Culture dimensionality influences the resistance of glioblastoma stem-like cells to multikinase inhibitors

Menée in vitro à l'aide de lignées cellulaires de glioblastome, cette étude met en évidence des mécanismes différents de réponse au sunitinib selon que les cellules sont cultivées dans un environnement bi-dimensionnel ou tri-dimensionnel

Molecular Cancer Therapeutics, sous presse, 2014, résumé

Résumé en anglais

Sunitinib, an inhibitor of kinases, including VEGFR and PDGFR, efficiently induces apoptosis in vitro in glioblastoma (GBM) cells, but does not show any survival benefit in vivo. One detrimental aspect of current in vitro models is that they do not take into account the contribution of extrinsic factors to the cellular response to drug treatment.

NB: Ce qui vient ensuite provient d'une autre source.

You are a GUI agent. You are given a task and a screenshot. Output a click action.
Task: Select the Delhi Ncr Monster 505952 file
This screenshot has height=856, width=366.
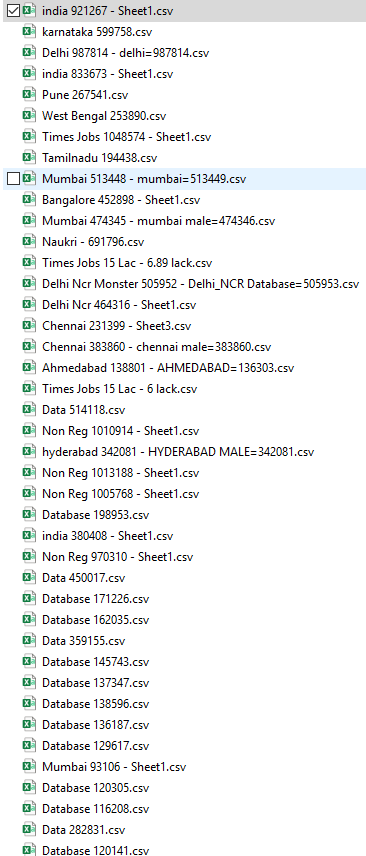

Here, we studied the effects of substrate properties including elasticity, dimensionality and matrix composition on the response of glioblastoma (GBM) stem-like cells (GSCs) to chemotherapeutic agents. Thirty seven cell cultures, including GSCs, parenchymal GBM cells and GBM cell lines, were treated with nine antitumor compounds. Contrary to the expected chemoresistance of GSCs, these cells were more sensitive to most agents than GBM parenchymal cells or GBM cell lines cultured on flat (2D) plastic or collagen-coated surfaces. However, GSCs cultured in collagen-based 3D environments increased their resistance, particularly to receptor tyrosine kinase inhibitors, such as Sunitinib, BIBF1120 and Imatinib. Differences in substrate rigidity or matrix components did not modify the response of GSCs to the inhibitors. Moreover, MEK-ERK and PI3K-Akt pathways but not PDGFR mediate, at least in part, this dimensionality-dependent chemoresistance. These findings suggest that survival of GSCs on 2D substrates, but not in a 3D environment, relies on kinases that can be efficiently targeted by sunitinib-like inhibitors. Overall, our data may help explain the lack of correlation between in vitro and in vivo models used to study the therapeutic potential of kinase inhibitors, and provide a rationale for developing more robust drug screening models.